Supplied passage:
####################

RFC: Enforcing Bounds Safety in C (-fbounds-safety)

There is already a large body of existing work in this area under active development:

https://www.cl.cam.ac.uk/research/security/ctsrd/cheri/

https://www.cheribsd.org/

It has been under development since 2010 and received funding for hardware extensions in 2019. Large portions of FreeBSD, KDE and others are already working on the hardware with the Cheri C/C++ extensions. Cheri also appears to have its own upstreaming effort:

Their long term goal is to incorporate the ISA extension into future versions of ARM and other ISAs. However, there should be room to implement a software version on top of the work already being done to leverage a hardware extension. This effort should be able to achieve that if it worked with them. That would spare open source projects from having to support multiple dialects of C that all attempt to the same thing.

If you mean ignored by compilers then this already works in the current implementation because attributes like __bidi_indexable are actually macros that expand to nothing for compilers that don’t support the bounds safety extention.

If you mean ignored by developers, then the fact the attributes are not easily ignored is an intentional feature, not a design flaw.

Bounds attributes are part of the type system because they change the type of the pointer. With that in mind it is very natural to specify the bounds attributes with the type because it is part of the type.

####################

Exercise 1:
According to the bounds-safety thread, since what year has Cheri been under development?
Exercise 2:
Swap "hardware" for "silicon" in the part of the bounds-safety thread starting with "https://www.cl.cam.ac.uk/research/security/ctsrd/cheri/" and going on through "the same thing.", and write out that part with the change.
Exercise 3:
Extend the thread about bounds safety in C with one more paragraph that follows on from its final sentence.

####################

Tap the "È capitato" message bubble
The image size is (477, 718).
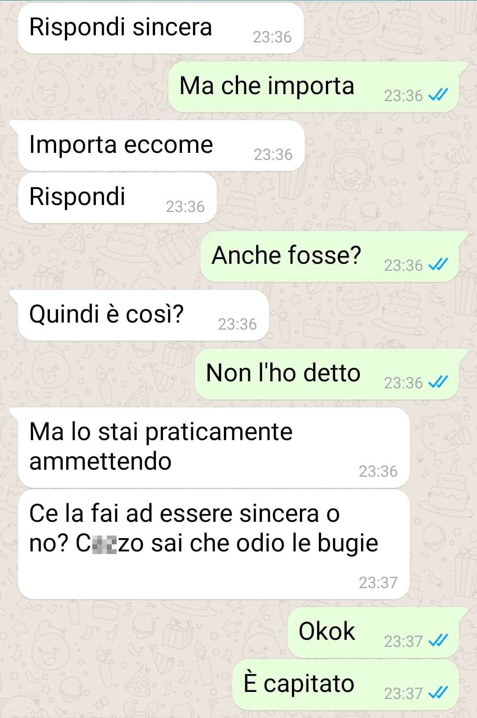tap(345, 684)
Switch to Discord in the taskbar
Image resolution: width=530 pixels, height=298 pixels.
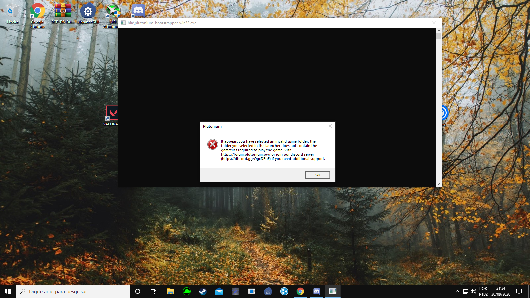coord(316,291)
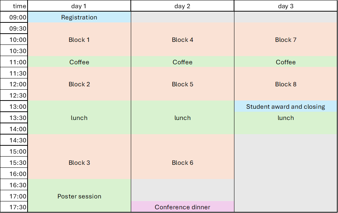The image size is (338, 213).
Task: Select the lunch cell below Block 5
Action: tap(183, 118)
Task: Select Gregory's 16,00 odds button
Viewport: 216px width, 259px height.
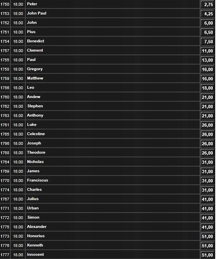Action: click(x=208, y=69)
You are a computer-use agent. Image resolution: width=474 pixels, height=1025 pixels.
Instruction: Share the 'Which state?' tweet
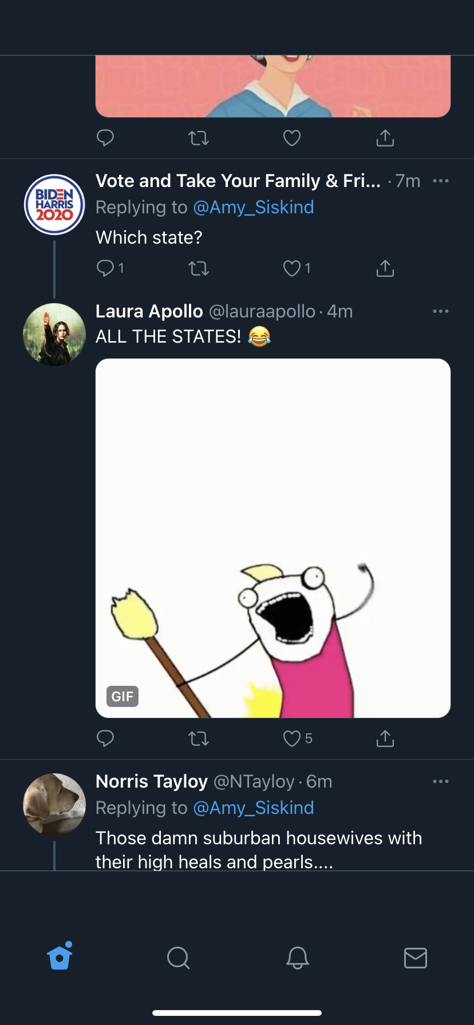coord(385,268)
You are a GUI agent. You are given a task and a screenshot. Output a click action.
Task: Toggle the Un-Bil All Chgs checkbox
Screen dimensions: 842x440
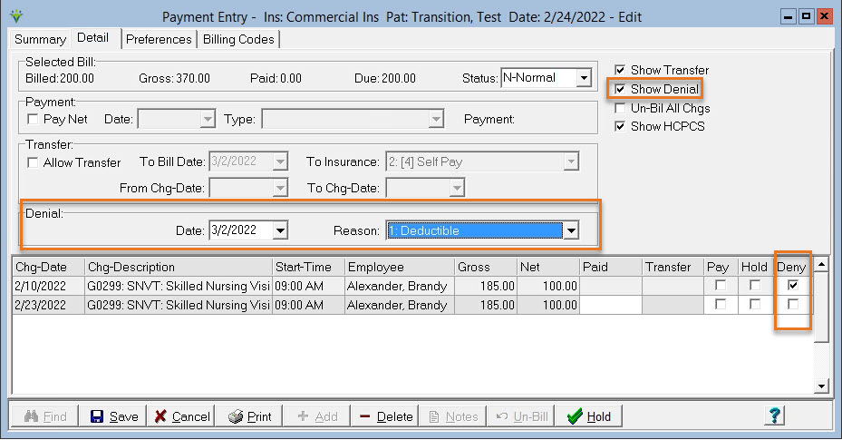pos(620,108)
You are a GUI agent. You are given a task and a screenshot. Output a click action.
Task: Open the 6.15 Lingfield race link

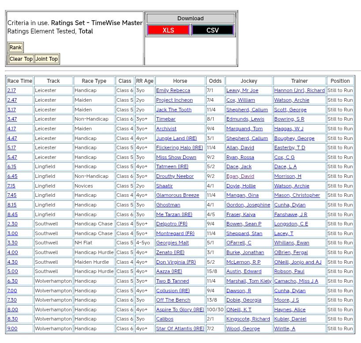click(x=11, y=166)
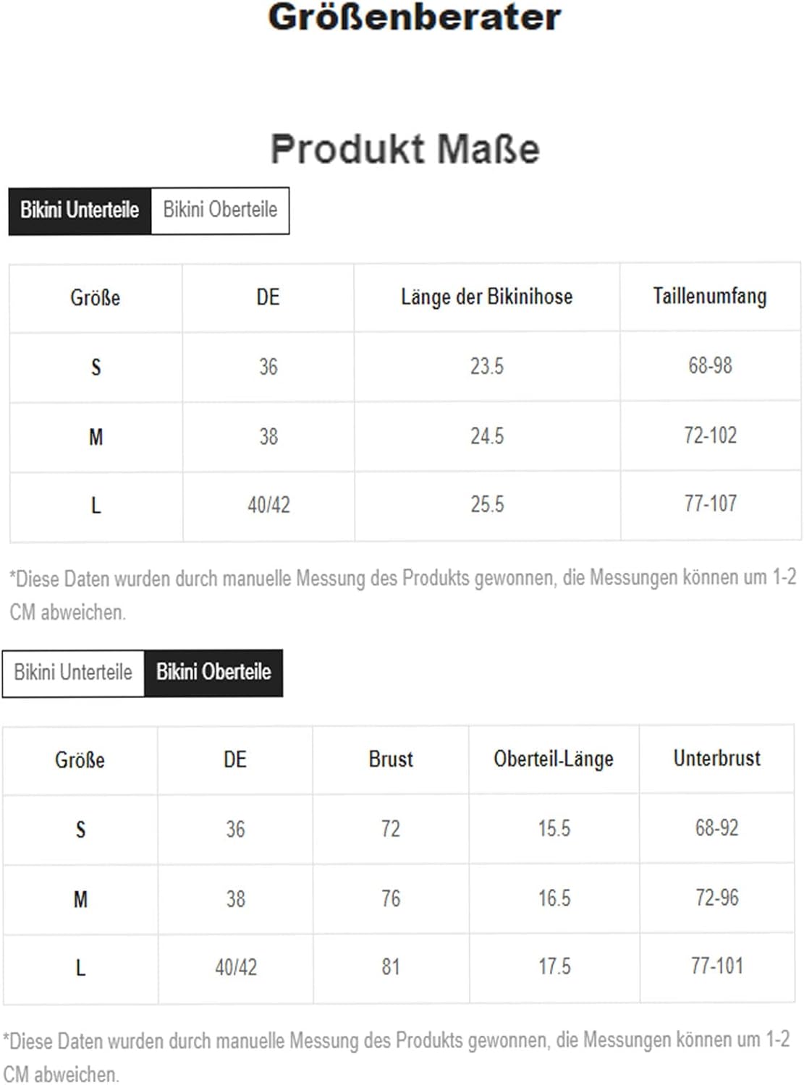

####################

Response box 1:
Since 2010.

Response box 2:
https://www.cl.cam.ac.uk/research/security/ctsrd/cheri/

https://www.cheribsd.org/

It has been under development since 2010 and received funding for silicon extensions in 2019. Large portions of FreeBSD, KDE and others are already working on the silicon with the Cheri C/C++ extensions. Cheri also appears to have its own upstreaming effort:

Their long term goal is to incorporate the ISA extension into future versions of ARM and other ISAs. However, there should be room to implement a software version on top of the work already being done to leverage a silicon extension. This effort should be able to achieve that if it worked with them. That would spare open source projects from having to support multiple dialects of C that all attempt to the same thing.

Response box 3:
Bounds attributes also serve as a form of documentation, telling the developer how many objects the pointer is supposed to point to in many cases. Again specifying that as part of the type is natural because it is (IMHO) a desirable feature for the developer to see that. Deliberately trying to hide the attributes from the developer by using trailing attributes hinders discoverability.

Specifying part of the pointer type elsewhere as a trailing attribute sounds unnatural to me because we would be splitting the type up (making the code harder to read and thus reason about) and also creating a potential foot-gun.

To illustrate what I mean by a potential foot-gun. Let’s imagine using your suggested syntax.

// Equivalent to void foo(int * __counted_by(N) ptr, size_t N);
void foo(int * ptr, size_t N) __pointer_bounds(ptr, N)

Now imagine a decision is made to change the API so that the pointer bounds are now [ptr, element_size * N) (i.e. the API now works in terms of bytes rather than element count) where element_size is a new parameter.

void foo(void * ptr, size_t element_size, size_t N)  __pointer_bounds(ptr, N)

The function signature has been changed but the developer forgot to update the pointer bounds (easy to do because they aren’t written as part of the type) so now the pointer bounds are wrong and there’s nothing the compiler can do to warn about this mistake.

For the sake of completeness. Here’s what a correctly annotated version of the above function would look like with attributes proposed by this RFC.

void foo(void * __sized_by(element_size * N) ptr,
  size_t element_size,
  size_t N);

A name like pointer_bounds would be ambiguous because this RFC proposes multiple pointer annotations that all have “bounds” (e.g. __counted_by , __sized_by , __bidi_indexable ). So pointer_bounds probably isn’t a good choice.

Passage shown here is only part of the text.